Oct 3, 2013

Star-gazing in Greece

The most beautiful archaeological site ever, situated on Mount Parnassus, where we posed for pictures at the ruins of the temple of Apollo and sang random songs to test the acoustics at the ancient theatre. We spotted tiny tunnel entrances and made our way through them like archaeological explorers, watching out for cobwebs and protruding rocks from the ceiling, just to see where they would take us. (My thighs are still aching from all that duck-walk.)

Yet another Epicurean-style big lavish dinner, with jugs of wine and lots of good feta cheese and salad, at a homely-looking restaurant called Bacchus. Unfortunately we only had one night in this lovely town, so we decided to walk around in the hope of chancing upon a spot suitable for star-gazing.

The twelve of us climbed steps and wove through residential neighbourhoods, trying to escape the streetlamps. Halfway through our little adventure a couple of the guys decided to go and try to make friends with the German tourists instead. We passed houses and hilly roads, finally turning left into what seemed like a park, walking a distance in until it was dark enough, and lay down.

We tried to keep silent.

An almost-inaudible whisper: “What does the fox say?”

We burst into laughter, got annoyed, tried to shut up; someone else would make a funny remark, and we’d burst into laughter again.

“Okay, guys, let’s keep one minute of silence.”

Not a sound, apart from the two cricket-like insects on either side of our path trying to communicate. I stared into the night sky – I wouldn’t call it ‘black’ with all the stars punctuating this canvas.

Thirty seconds later we heard an approaching zoom. “OMYGOD CAR GUYS!” In a flash, the spot where ten teenagers lay was empty (save for a couple of bags); we were all huddled at the side in terror…as the car calmly passed us by.

“WALAO GUYS SERIOUSLY!” “I SWEAR IT WAS COMING THIS WAY!” “SHOOTING STAR!” “Are you sure it wasn’t just your imagination?” “I saw a star move!” “OMG ANOTHER SHOOTING STAR! OKAY THAT WAS A SHOOTING STAR.” We all shuffled back into position and kept our eyes peeled for shooting stars.

It was cold. We shared bags for pillows and huddled.

This would seem like the kind of magical Friendship Forever moment, or a sentimental poetic lapidary-inspiring moment, but all I was focused on was spotting shooting stars. And how Teck Yuke’s bottle was sticking out of his bag and hurting my neck. I apologise for the unromantic reality.

Today, back in Athens, the girls and Eugene chanced upon A For Athens on our way back to the hotel and decided to take the lift up to the rooftop bar to check it out. The view was beautiful – pale-coloured shops and houses sloping up towards the Acropolis and Parthenon – so we ordered two bottles of wine (that came with a whole bunch of free snacks, too; how I love the laid-back generosity here) and braved the chilly wind to share our little life stories that were shouted over the music and punctuated with high-pitched laughter, sympathetic awws and toasts.
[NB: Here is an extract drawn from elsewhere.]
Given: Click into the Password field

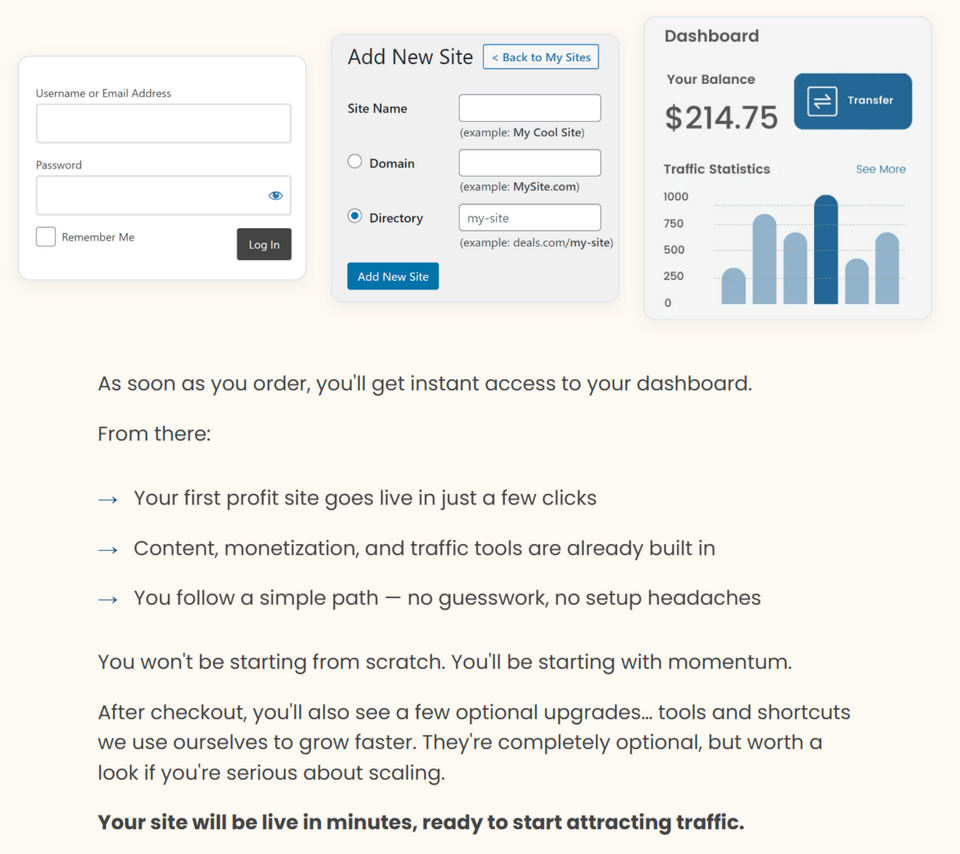Looking at the screenshot, I should click(x=150, y=196).
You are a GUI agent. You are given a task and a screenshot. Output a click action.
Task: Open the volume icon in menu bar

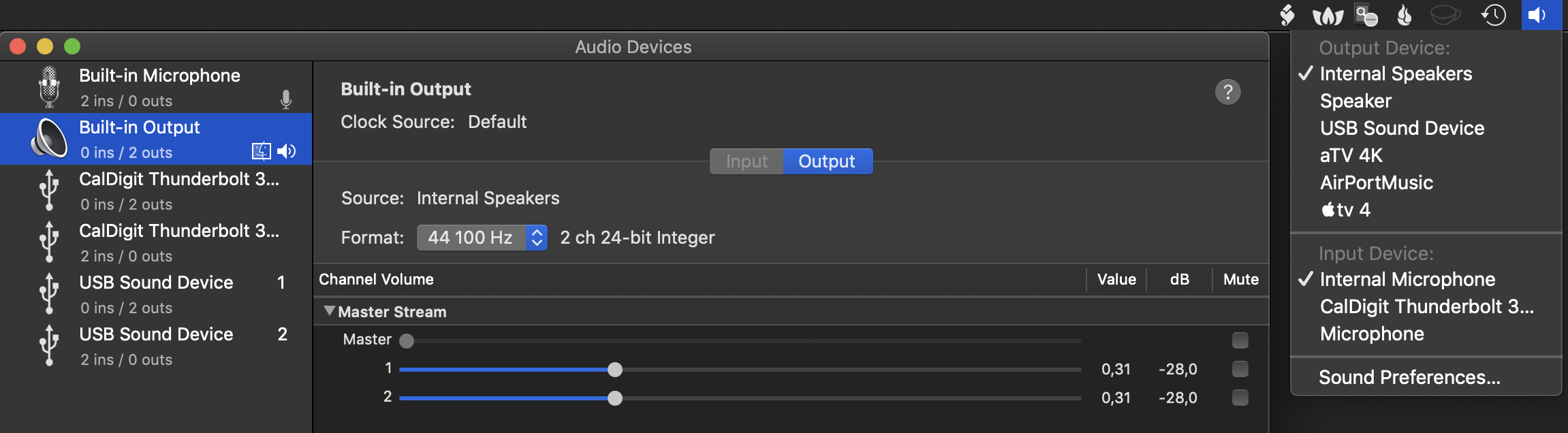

The view from the bar. Credits: flickr.com/photos/strangelover (I haven’t uploaded my photos today)

When we were done we realized there was an indoor “lower deck” to this bar. We stepped in and were greeted by a weird guy who stretched out both his arms, gesturing for a big hug. We all simply edged past him; it was quite hilarious, really, leaving him all awkward and outstretched – clueless Asian tourists, he must’ve been thinking. The other guy at the end of the pathway was trying to get us to dance, so we shuffled around for a bit, with a couple of twirls and grooves. Everyone else was just sitting at their tables and trying not to look like they were staring. Weirdass Asian tourists. After ten seconds we were like okay what on earth are we doing people are staring and these guys are weird let’s just go. The first guy was now behind us, his arms outstretched to form a barrier, refusing to let us go, while bobbing along to the music. We laughed at first, and then Sylvia pushed Eugene towards the man as a distraction; Eugene gave him a hug while the rest of us scurried away. Back in the lift we were laughing ourselves insane and trying to comprehend the weirdness of the past two minutes.

Two nights, two completely different atmospheres; a special kind of bond.